BEGIN DATA SHOWN
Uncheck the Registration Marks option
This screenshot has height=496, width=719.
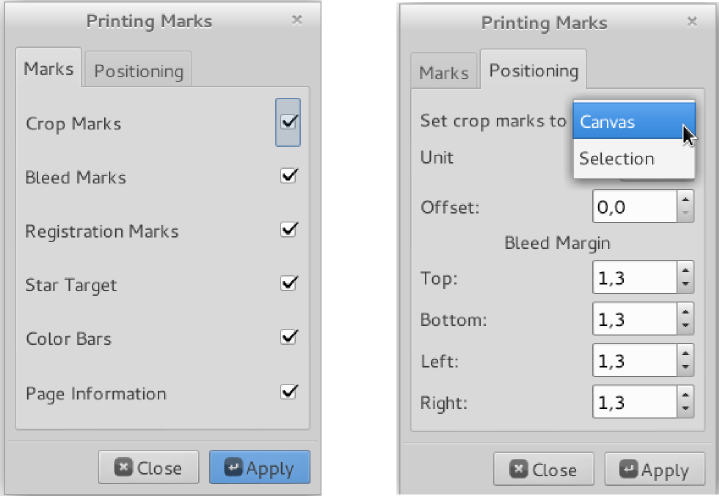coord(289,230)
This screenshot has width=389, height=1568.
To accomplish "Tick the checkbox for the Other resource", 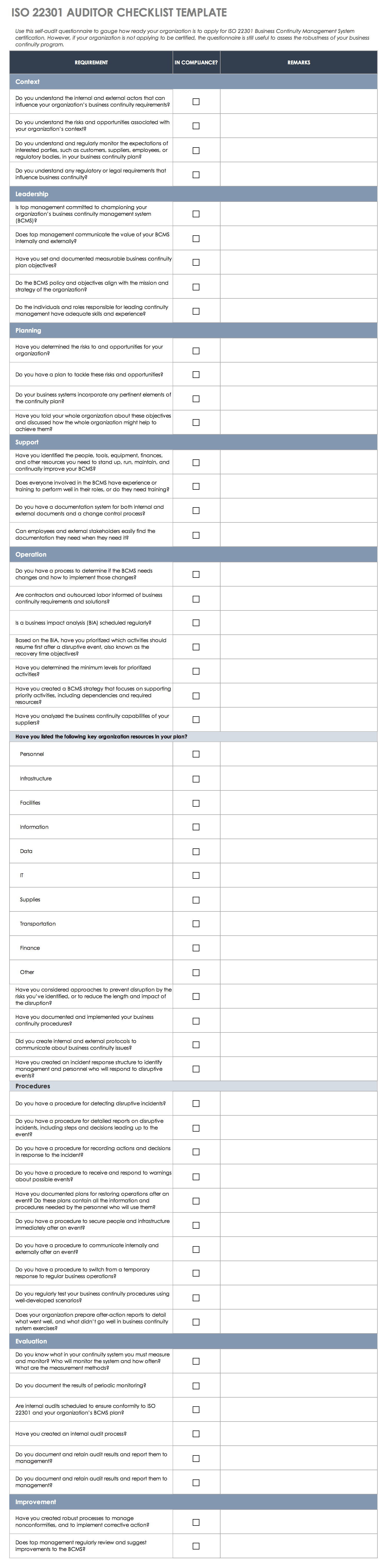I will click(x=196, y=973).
END DATA SHOWN
BEGIN DATA SHOWN
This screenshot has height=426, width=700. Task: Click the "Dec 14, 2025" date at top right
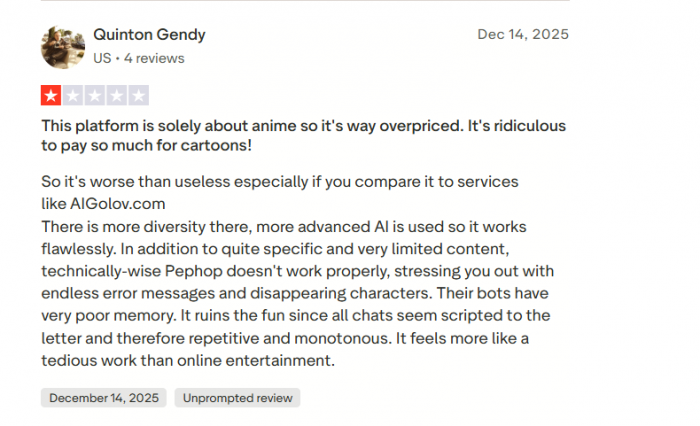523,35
END DATA SHOWN
BEGIN DATA SHOWN
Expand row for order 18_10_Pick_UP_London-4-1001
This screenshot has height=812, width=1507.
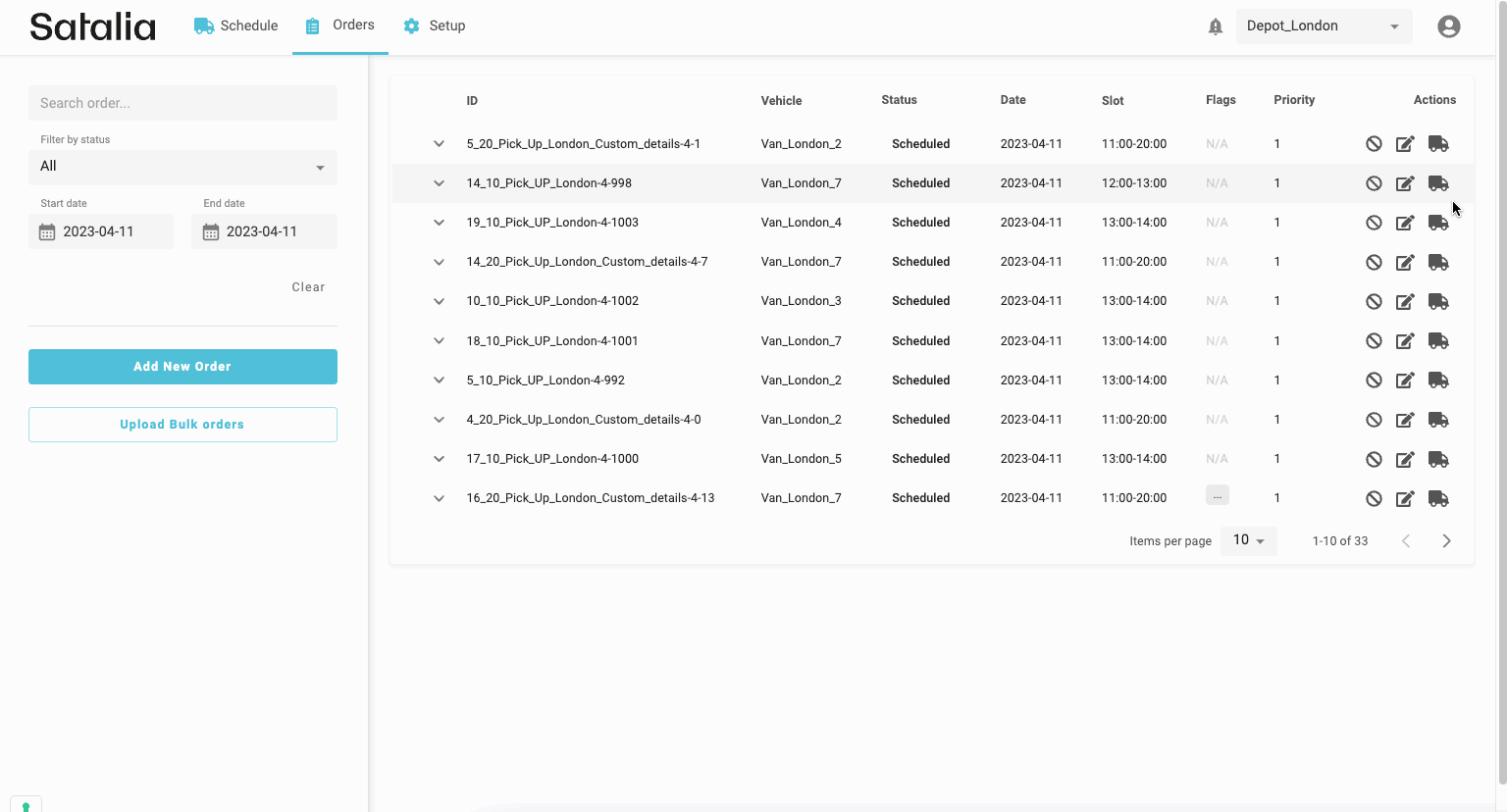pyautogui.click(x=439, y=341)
END DATA SHOWN
PROBLEM TO SOLVE:
Identify each row above that contains the word "This" and copy every such row in full.

ANSWER TO THE EXERCISE:
This screenshot has height=496, width=719.
This screenshot has width=389, height=1568.
This screenshot has height=426, width=700. Task: Click the "Dec 14, 2025" date at top right
This screenshot has height=812, width=1507.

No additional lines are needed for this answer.